Monopolis

Je suis à la table d’un restaurant dans le 8e arrondissement de Paris, pour un déjeuner avec une amie. Une brasserie chic près de la rue de Courcelles, dont le nom résonne en moi plus pour sa familiarité avec le Monopoly que de ma récente connaissance de la capitale. Longtemps, ces rues de cartes à jouer n’ont eu que le prestige de cette appartenance.

Pourtant à quelques kilomètres de chez moi, sa préhension était empêchée par son irréalité ludique autant que sociale. Elles auraient pu être de Singapour ou de Métropolis, je n’en concevais même pas la proximité géographique, tant ces lieux ne pouvaient être qu’irréels ou inaccessibles.

Quelques années me séparent seulement de cette modeste référence, presque une vie. D’un dédale mouvant, en passant d’escalier de service en couloir de traverse, mon égarement professionnel m’a frayé vers ces lieux de stuc et de dorures. Je me suis rapproché des autochtones, autant que de leurs coutumes, j’en ai pris l’habit.

Je suis en avance, je prendrais une bouteille d’eau gazeuse en l’attendant.

Sur ma droite, se tiennent face à face deux costumes bleus et uniformes sur chemise blanche et souliers vernis. L’un parle fort et sans discontinuer. Parler à son reflet ne le dérange que très peu. Son vis-à-vis mange : soi-même est un autre. Le geste est sur, la démonstration est ferme et construite, conforme au pli du pantalon, droit et cassant. La parole est directive, mais polie, avec une rondeur sur la dernière syllabe qui traine toujours un peu et fait l’accent haussmannien, autant que l’auriculaire fait la tasse de thé.

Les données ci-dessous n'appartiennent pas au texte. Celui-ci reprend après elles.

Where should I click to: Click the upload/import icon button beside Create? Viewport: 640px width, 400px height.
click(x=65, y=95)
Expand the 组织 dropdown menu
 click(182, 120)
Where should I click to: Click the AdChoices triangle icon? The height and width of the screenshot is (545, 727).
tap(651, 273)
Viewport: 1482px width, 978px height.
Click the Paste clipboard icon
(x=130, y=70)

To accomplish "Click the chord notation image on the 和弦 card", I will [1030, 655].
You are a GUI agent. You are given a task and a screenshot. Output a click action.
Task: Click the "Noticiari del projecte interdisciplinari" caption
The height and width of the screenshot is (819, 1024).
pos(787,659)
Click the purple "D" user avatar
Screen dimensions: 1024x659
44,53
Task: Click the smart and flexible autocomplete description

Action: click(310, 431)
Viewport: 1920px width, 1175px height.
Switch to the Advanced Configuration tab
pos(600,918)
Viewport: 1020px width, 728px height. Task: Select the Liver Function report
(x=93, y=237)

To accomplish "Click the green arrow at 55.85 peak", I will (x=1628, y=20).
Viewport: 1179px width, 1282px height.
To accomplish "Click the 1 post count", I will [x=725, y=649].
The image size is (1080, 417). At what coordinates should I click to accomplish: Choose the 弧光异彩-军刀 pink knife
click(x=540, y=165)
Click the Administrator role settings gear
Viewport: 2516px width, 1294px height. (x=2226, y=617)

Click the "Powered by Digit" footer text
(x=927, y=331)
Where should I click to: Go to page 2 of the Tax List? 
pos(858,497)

Un groupe de quatre vient s’installer, sur ma gauche. L’apparence classique du working-tailleur et du bleu de gris accompagné cependant d’un élément distincteur et pourtant si commun : Le surfeur canadien à barbe. Le poil taillé sur mesure pour négligence d’apparat, avec tatouage proéminent pour dévoiement contrôlé. Les paupières à mi-chemin, il voute sa colonne à la nonchalance avec appui du coude pour soutenir un cerveau trop exposé, sous-planté d’une jambe traversante sur talon. J’exile mon regard quelques minutes dans les bulles de mon Perrier. De part et d’autre de mon chic restaurant, des antipodes, pourtant soumis aux mêmes lois, avec les mêmes codes, et le même artifice. Et je crains de savoir ce qu’ils pensent.

Elle en retard, je suis mal à l’aise. Je me demande pourquoi. Ce fut un long voyage que de parvenir jusqu’ici. Je suis à quai depuis assez longtemps pour ne plus faire semblant d’être là depuis longtemps : j’en suis aussi.

Même si la sensation d’un travestissement lentement effectué, d’une situation de camouflage, ne me quitte jamais. Une gentrification, pareil à celle d’un immeuble du 18e arrondissement dans lequel on a rénové la façade et fait partir les pauvres. Je me demande si cela se voit. Un autre artifice, et je ne sais qu’en penser.

Elle est arrivée. Pour rire, je lui dis que la prochaine fois, nous déjeunerons chez Léon, près de l’entrée de l’autoroute entre les tours et la station-service de Bezons. Mais là-bas aussi, ce n’est plus chez moi. D’autres costumes, d’autres jeux, d’autres mensonges. Entre le jogging au pan relevé et la chemise à carreaux du bucheron canadien défaite à trois boutons : le même chagrin. Ce voyage n’en est pas vraiment un ou l’étrangeté m’est inhérente. J’ombre ma solitude partout où se pose mon errance, il me reste encore des voyages.